(Records from a collection)
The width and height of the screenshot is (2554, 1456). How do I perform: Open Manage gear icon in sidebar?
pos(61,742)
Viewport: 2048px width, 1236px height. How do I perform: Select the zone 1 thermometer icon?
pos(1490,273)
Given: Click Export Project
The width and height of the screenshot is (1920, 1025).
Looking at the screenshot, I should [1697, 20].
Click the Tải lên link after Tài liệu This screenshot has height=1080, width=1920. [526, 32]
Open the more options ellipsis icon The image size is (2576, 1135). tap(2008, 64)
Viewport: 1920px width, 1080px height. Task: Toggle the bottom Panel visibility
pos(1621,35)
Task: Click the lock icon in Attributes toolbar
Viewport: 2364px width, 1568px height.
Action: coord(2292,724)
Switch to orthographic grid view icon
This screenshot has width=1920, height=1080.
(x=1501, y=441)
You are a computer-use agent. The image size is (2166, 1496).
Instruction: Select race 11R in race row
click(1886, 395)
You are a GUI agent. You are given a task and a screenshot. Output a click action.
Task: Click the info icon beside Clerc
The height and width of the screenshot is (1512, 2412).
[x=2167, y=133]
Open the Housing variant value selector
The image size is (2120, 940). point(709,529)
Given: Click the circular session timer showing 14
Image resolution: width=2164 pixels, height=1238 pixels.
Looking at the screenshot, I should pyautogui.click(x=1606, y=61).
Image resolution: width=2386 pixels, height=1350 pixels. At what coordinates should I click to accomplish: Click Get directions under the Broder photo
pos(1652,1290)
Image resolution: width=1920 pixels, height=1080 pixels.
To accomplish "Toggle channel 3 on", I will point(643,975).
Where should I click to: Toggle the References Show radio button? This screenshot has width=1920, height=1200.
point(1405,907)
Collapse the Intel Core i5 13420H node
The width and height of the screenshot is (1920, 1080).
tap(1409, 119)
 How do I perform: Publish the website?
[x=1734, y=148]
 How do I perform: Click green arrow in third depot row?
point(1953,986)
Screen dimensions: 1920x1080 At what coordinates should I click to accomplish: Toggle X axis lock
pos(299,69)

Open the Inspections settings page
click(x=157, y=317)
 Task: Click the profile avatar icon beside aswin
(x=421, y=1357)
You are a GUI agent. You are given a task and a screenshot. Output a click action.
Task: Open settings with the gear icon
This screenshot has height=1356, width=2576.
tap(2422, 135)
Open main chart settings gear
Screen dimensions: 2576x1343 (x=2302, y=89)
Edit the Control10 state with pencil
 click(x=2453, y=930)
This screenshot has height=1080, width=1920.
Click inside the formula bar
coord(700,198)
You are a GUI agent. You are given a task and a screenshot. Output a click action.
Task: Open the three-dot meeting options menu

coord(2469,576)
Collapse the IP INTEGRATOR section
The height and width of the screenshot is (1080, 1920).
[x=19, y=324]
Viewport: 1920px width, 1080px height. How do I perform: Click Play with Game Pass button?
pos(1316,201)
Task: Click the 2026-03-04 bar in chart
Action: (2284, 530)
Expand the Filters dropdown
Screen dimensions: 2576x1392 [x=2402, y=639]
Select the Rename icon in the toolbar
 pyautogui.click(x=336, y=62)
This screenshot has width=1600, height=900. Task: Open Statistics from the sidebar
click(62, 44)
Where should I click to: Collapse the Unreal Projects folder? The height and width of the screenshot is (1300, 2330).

> **EXERCISE DETAILS**
Word for word, repeat every line of the data.

> **ANSWER SPACE**
The width and height of the screenshot is (2554, 1456). How do I perform: Open Manage gear icon in sidebar?
pos(61,742)
Viewport: 2048px width, 1236px height. How do I perform: Select the zone 1 thermometer icon?
pos(1490,273)
Given: Click Export Project
The width and height of the screenshot is (1920, 1025).
Looking at the screenshot, I should [1697, 20].
Click the Tải lên link after Tài liệu This screenshot has height=1080, width=1920. [526, 32]
Open the more options ellipsis icon The image size is (2576, 1135). tap(2008, 64)
Viewport: 1920px width, 1080px height. Task: Toggle the bottom Panel visibility
pos(1621,35)
Task: Click the lock icon in Attributes toolbar
Viewport: 2364px width, 1568px height.
Action: coord(2292,724)
Switch to orthographic grid view icon
This screenshot has width=1920, height=1080.
(x=1501, y=441)
You are a computer-use agent. The image size is (2166, 1496).
Instruction: Select race 11R in race row
click(1886, 395)
You are a GUI agent. You are given a task and a screenshot. Output a click action.
Task: Click the info icon beside Clerc
The height and width of the screenshot is (1512, 2412).
[x=2167, y=133]
Open the Housing variant value selector
The image size is (2120, 940). point(709,529)
Given: Click the circular session timer showing 14
Image resolution: width=2164 pixels, height=1238 pixels.
Looking at the screenshot, I should pyautogui.click(x=1606, y=61).
Image resolution: width=2386 pixels, height=1350 pixels. At what coordinates should I click to accomplish: Click Get directions under the Broder photo
pos(1652,1290)
Image resolution: width=1920 pixels, height=1080 pixels.
To accomplish "Toggle channel 3 on", I will point(643,975).
Where should I click to: Toggle the References Show radio button? This screenshot has width=1920, height=1200.
point(1405,907)
Collapse the Intel Core i5 13420H node
The width and height of the screenshot is (1920, 1080).
tap(1409, 119)
 How do I perform: Publish the website?
[x=1734, y=148]
 How do I perform: Click green arrow in third depot row?
point(1953,986)
Screen dimensions: 1920x1080 At what coordinates should I click to accomplish: Toggle X axis lock
pos(299,69)

Open the Inspections settings page
click(x=157, y=317)
 Task: Click the profile avatar icon beside aswin
(x=421, y=1357)
You are a GUI agent. You are given a task and a screenshot. Output a click action.
Task: Open settings with the gear icon
This screenshot has height=1356, width=2576.
tap(2422, 135)
Open main chart settings gear
Screen dimensions: 2576x1343 (x=2302, y=89)
Edit the Control10 state with pencil
 click(x=2453, y=930)
This screenshot has height=1080, width=1920.
Click inside the formula bar
coord(700,198)
You are a GUI agent. You are given a task and a screenshot. Output a click action.
Task: Open the three-dot meeting options menu

coord(2469,576)
Collapse the IP INTEGRATOR section
The height and width of the screenshot is (1080, 1920).
[x=19, y=324]
Viewport: 1920px width, 1080px height. How do I perform: Click Play with Game Pass button?
pos(1316,201)
Task: Click the 2026-03-04 bar in chart
Action: (2284, 530)
Expand the Filters dropdown
Screen dimensions: 2576x1392 [x=2402, y=639]
Select the Rename icon in the toolbar
 pyautogui.click(x=336, y=62)
This screenshot has width=1600, height=900. Task: Open Statistics from the sidebar
click(62, 44)
Where should I click to: Collapse the Unreal Projects folder? The height and width of the screenshot is (1300, 2330).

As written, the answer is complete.